Limits of structure stability of simple liquids revealed by study of relative fluctuations

TL;DR

This study investigates the universal exponential behavior of inverse reduced fluctuations in simple liquids near melting, linking experimental data with theoretical models to explore structural stability and diffusion properties.

Contribution

It reveals the exponential nature of inverse reduced fluctuations in simple liquids near melting and connects experimental data with mean-field theoretical predictions.

Findings

Inverse reduced fluctuations exhibit universal exponential behavior near melting.

The behavior aligns with mean-field lattice fluid model predictions.

Potential methods for determining self-diffusion and structural properties are proposed.

Abstract

We analyse the inverse reduced fluctuations (inverse ratio of relative volume fluctuation to its value in the hypothetical case where the substance acts an ideal gas for the same temperature-volume parameters) for simple liquids from experimental acoustic and thermophysical data along a coexistence line for both liquid and vapour phases.
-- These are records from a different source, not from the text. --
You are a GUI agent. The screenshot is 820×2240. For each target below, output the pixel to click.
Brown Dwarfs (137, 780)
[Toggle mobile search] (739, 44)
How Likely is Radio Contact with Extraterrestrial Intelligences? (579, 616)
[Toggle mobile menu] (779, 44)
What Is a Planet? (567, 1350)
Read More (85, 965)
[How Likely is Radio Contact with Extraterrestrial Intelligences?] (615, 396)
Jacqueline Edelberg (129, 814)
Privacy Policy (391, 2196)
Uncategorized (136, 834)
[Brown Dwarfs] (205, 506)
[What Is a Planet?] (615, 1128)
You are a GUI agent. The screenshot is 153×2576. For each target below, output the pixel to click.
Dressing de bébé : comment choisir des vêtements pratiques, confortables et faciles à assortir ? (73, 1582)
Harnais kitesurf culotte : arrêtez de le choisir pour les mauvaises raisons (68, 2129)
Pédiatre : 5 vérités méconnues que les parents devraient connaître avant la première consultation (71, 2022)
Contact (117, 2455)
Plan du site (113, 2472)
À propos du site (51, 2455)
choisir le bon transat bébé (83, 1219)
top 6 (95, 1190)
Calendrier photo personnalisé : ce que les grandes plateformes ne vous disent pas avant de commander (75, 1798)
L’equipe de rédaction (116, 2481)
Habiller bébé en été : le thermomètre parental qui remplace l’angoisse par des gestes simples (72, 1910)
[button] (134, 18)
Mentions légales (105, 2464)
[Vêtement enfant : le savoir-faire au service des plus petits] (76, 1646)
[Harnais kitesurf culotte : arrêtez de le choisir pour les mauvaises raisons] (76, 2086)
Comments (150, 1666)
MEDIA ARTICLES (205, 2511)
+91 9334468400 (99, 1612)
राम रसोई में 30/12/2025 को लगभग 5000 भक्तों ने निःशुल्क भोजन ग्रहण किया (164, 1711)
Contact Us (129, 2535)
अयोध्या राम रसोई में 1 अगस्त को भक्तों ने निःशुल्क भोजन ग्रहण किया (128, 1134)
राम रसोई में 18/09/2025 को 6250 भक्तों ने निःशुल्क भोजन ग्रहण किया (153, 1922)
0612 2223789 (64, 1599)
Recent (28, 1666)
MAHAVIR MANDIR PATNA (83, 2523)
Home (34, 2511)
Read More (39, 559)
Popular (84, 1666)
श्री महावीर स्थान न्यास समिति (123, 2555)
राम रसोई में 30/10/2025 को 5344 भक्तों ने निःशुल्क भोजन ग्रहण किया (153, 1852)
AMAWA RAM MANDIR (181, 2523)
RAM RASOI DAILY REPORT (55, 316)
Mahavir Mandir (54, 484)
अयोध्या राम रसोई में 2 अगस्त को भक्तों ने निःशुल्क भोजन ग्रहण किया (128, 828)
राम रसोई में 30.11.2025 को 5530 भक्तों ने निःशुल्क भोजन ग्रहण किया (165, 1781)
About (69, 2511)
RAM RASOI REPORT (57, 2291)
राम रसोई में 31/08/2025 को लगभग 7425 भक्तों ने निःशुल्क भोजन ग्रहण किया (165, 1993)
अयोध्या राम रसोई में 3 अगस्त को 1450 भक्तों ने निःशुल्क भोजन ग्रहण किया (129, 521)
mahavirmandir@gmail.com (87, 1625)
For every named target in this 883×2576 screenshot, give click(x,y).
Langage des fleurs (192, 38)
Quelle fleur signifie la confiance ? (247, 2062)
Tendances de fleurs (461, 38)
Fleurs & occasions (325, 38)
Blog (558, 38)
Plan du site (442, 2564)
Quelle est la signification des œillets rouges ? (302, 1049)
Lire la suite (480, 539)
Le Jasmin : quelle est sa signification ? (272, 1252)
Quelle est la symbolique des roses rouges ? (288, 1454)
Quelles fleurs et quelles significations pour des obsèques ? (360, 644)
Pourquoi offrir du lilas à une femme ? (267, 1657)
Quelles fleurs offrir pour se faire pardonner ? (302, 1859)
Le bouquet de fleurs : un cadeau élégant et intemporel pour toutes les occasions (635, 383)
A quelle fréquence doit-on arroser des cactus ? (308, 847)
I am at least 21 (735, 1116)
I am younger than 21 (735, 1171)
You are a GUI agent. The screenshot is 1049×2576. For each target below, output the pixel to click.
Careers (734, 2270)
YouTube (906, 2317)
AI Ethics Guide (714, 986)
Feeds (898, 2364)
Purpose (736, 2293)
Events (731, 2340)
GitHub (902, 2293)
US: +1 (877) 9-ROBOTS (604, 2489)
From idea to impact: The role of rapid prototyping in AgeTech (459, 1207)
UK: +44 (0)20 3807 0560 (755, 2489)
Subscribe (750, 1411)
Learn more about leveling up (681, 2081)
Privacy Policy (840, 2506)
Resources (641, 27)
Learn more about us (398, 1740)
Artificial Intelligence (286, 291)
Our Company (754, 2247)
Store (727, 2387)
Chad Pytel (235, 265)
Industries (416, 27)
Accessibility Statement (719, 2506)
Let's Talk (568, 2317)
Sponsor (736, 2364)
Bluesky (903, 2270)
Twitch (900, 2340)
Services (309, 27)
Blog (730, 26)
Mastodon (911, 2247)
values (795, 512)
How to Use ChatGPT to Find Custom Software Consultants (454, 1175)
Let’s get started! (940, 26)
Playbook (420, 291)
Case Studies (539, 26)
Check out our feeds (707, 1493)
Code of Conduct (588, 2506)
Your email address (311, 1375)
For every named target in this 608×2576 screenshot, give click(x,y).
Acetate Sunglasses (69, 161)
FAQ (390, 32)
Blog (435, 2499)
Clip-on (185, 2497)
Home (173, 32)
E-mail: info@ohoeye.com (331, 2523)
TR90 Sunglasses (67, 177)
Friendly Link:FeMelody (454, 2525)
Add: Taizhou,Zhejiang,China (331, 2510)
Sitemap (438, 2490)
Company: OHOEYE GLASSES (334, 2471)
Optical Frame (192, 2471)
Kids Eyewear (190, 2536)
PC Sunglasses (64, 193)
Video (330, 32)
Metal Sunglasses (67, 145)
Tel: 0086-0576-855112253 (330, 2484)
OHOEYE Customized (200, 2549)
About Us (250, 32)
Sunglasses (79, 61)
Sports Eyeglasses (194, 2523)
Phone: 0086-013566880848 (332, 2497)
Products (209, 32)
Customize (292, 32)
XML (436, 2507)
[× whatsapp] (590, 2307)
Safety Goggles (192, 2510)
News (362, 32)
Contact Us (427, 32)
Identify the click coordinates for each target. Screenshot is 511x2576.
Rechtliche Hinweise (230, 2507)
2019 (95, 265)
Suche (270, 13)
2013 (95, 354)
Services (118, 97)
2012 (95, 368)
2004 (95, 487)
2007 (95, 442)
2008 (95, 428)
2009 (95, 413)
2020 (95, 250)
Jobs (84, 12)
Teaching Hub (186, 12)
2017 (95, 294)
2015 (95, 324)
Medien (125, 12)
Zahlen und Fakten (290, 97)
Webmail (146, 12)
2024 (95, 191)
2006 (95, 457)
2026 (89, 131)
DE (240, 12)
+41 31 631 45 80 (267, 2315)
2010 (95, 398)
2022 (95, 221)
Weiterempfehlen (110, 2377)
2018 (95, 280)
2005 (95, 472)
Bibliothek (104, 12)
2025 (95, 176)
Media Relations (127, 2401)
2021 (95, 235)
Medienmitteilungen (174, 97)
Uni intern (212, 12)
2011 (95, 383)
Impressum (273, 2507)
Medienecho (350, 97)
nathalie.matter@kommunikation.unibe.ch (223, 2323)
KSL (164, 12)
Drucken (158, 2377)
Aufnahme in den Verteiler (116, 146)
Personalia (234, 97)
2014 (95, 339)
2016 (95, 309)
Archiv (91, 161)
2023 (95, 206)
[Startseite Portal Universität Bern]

It has been determined that this quantity has a universal exponential character within the region close to the melting point. This behaviour satisfies the predictions of the mean-field (grand canonical ensemble) lattice fluid model and relates to the constant average structure of a fluid, i.e. redistribution of the free volume complementary to a number of vapour particles. The interconnection between experiment-based fluctuational parameters and self-diffusion characteristics is discussed. These results may suggest experimental methods for determination of self-diffusion and structural properties of real substances.